Most structure safety studies analyzed here explored the bridge cracks in civil engineering. A study used a convolutional autoencoder to detect the defects on concrete structures [15]. Another study used the real-time object detection technique YOLOv3 for surface damage detection [16]. Both reports may be extended to the field of architecture using concrete structures. Particularly, a study on architecture-related structure safety identified the roof surface damage information relevant to historic buildings by using 100 roof images for training with the Mask R-CNN and convolutional networks, and verified the viability for the automatic measurement of damaged areas and ratios [17]. Also, Lichen Wang et al. [18] used 1953 ceiling images and the CNN for training to measure the contour of damaged domains. Thus, the previous studies on architecture-related structure safety mostly experimentally demonstrated if deep learning techniques could address the limitations of visual inspection.

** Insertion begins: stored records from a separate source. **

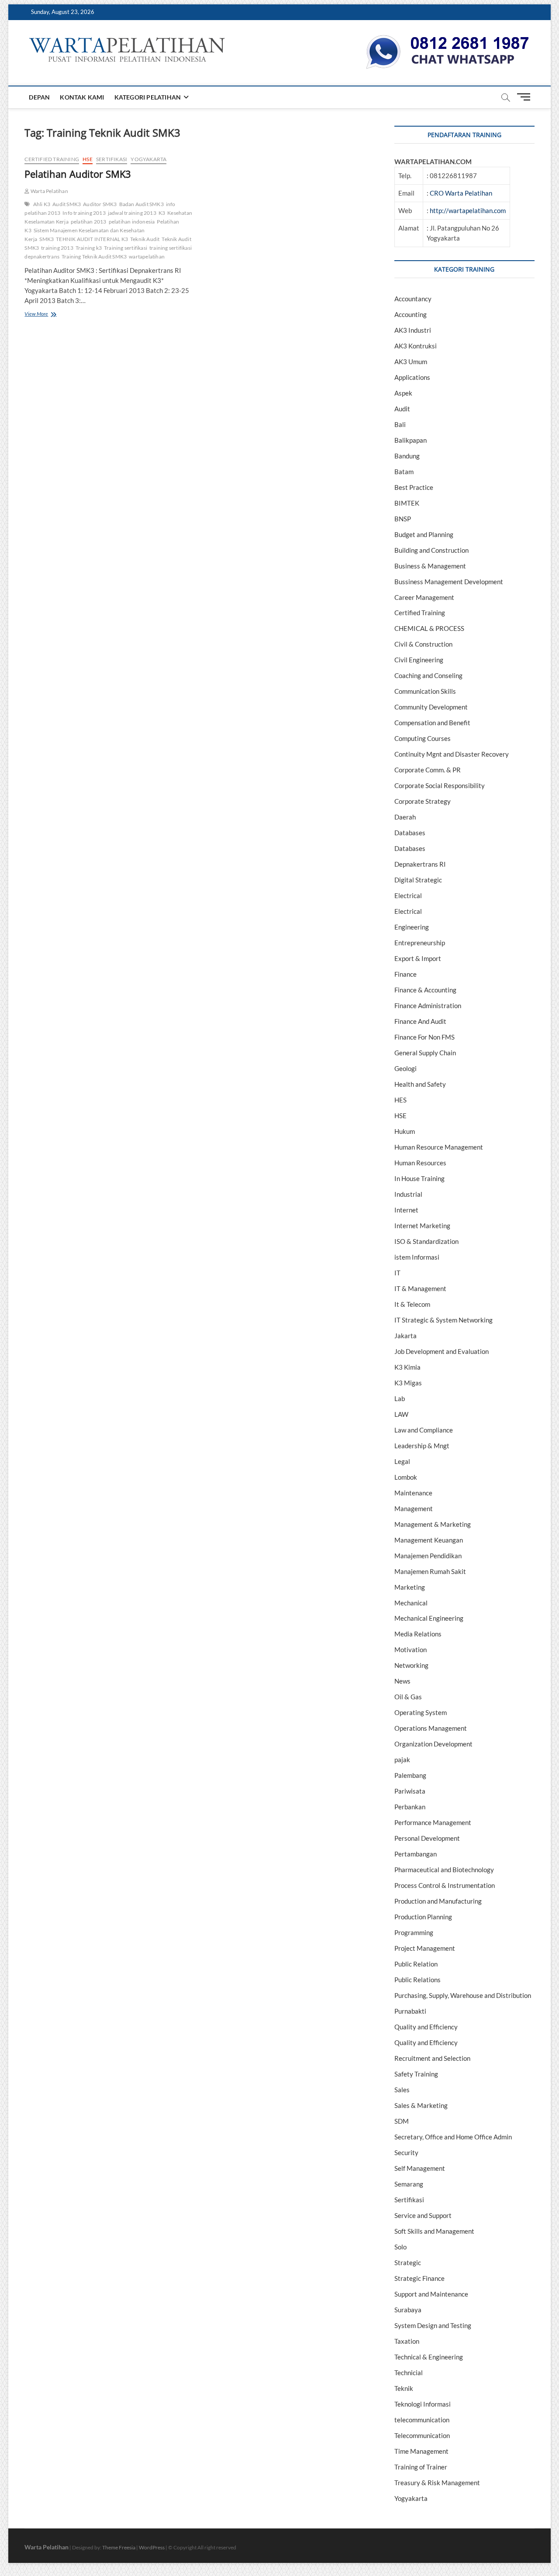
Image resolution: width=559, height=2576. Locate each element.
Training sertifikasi (125, 248)
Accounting (410, 314)
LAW (401, 1414)
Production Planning (423, 1917)
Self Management (419, 2168)
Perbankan (409, 1807)
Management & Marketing (432, 1524)
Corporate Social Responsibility (439, 785)
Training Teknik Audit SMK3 (94, 256)
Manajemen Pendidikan (428, 1556)
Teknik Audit (144, 239)
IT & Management (420, 1288)
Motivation (410, 1649)
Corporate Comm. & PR (427, 770)
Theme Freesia (118, 2547)
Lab (399, 1398)
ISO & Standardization (426, 1241)
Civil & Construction (423, 644)
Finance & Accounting (425, 990)
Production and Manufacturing (438, 1901)
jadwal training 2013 (132, 213)
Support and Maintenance (431, 2294)
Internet (406, 1210)
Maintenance (413, 1493)
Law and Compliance (423, 1430)
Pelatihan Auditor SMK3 (77, 173)
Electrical (408, 895)
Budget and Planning (423, 534)
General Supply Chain (425, 1053)
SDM (401, 2121)
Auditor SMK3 (100, 204)
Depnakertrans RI (420, 864)
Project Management (424, 1948)
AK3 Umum (410, 361)
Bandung (407, 456)
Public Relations (417, 1980)
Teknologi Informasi (422, 2404)
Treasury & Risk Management (437, 2482)
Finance (405, 974)
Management (413, 1508)
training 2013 (57, 248)
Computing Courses (422, 738)
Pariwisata (409, 1791)
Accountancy (412, 299)
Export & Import (417, 958)
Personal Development (427, 1838)
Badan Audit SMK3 (141, 204)
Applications (412, 377)
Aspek (403, 393)
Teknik (403, 2388)
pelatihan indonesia (132, 221)
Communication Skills (425, 691)
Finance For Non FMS (424, 1037)
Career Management (424, 597)
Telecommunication (422, 2435)
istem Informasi (416, 1257)
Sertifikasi (111, 159)
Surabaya (407, 2310)
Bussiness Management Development (448, 581)
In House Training (419, 1178)
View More (46, 314)
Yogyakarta (148, 159)
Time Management (421, 2451)
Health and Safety (420, 1084)
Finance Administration (427, 1005)
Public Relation (416, 1964)
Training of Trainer (420, 2467)
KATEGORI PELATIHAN (147, 97)
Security (406, 2152)
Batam (404, 471)
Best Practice (413, 487)
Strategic (407, 2262)
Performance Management (432, 1822)
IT (397, 1273)
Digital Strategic (418, 880)
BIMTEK (406, 503)
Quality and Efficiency (426, 2027)
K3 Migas (408, 1383)
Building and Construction (431, 550)
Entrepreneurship (419, 943)
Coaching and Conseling (428, 675)
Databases (409, 833)
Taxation (406, 2341)
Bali (400, 424)
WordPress (152, 2547)
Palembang (410, 1775)
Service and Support (423, 2215)
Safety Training (416, 2074)
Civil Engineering (418, 660)
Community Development (431, 707)
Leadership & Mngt (421, 1446)
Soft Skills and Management (434, 2231)
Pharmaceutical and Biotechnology (444, 1869)
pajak (402, 1759)
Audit (402, 409)
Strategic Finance (419, 2278)
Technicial (408, 2372)
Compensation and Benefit (432, 723)
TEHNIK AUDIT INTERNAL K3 (92, 239)
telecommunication (421, 2420)
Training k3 (89, 248)
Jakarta (405, 1336)
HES (400, 1100)
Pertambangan (415, 1854)
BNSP (402, 519)
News (402, 1681)
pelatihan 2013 (89, 221)
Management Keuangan (428, 1540)
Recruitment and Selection (432, 2058)
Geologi (405, 1068)
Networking (411, 1665)
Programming (413, 1932)
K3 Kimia (407, 1367)
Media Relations (418, 1634)
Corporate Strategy (422, 801)
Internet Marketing (422, 1225)
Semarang (408, 2184)
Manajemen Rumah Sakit (430, 1571)
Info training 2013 (84, 213)
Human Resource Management (438, 1147)
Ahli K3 (41, 204)
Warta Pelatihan (49, 191)
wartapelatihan (147, 256)
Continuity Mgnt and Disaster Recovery (451, 754)
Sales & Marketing (421, 2105)
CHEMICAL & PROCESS (429, 628)
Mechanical (411, 1603)
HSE (88, 159)
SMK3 (46, 239)
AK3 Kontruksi (415, 346)
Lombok (405, 1477)
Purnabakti (410, 2011)
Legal (402, 1461)
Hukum (404, 1131)
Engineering (411, 927)
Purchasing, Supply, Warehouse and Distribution (462, 1995)
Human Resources (420, 1163)
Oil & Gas (408, 1697)
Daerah (405, 817)
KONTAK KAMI (82, 97)
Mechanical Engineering (428, 1618)
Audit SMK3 (66, 204)
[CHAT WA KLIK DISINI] (448, 38)
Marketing (409, 1587)
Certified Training (51, 159)
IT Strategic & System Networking (443, 1320)
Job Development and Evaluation (441, 1351)
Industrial (408, 1194)
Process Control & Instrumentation (444, 1885)
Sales (402, 2090)
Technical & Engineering (428, 2357)
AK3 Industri (412, 330)
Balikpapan (410, 440)
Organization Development (433, 1744)
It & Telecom (412, 1304)
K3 (162, 213)
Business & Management (430, 566)
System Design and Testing (432, 2325)
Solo (400, 2247)
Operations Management (430, 1728)
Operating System (420, 1712)
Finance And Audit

2.2. Field of Architectural Design

Applying AI, machine learning and deep learning techniques to architectural design was rarely documented in the past. By contrast, according to the present analysis of the previous studies on image recognition published in the field of architectural design over the past three years, lots of relevant articles have been published in 2020. The previous studies on image recognition published over the past three years in the field of architectural design largely delved into four themes, i.e., ‘automatic plane generation’, ‘space generation and space recognition’, ‘recognition of structural members’, and ‘recognition of elevation.’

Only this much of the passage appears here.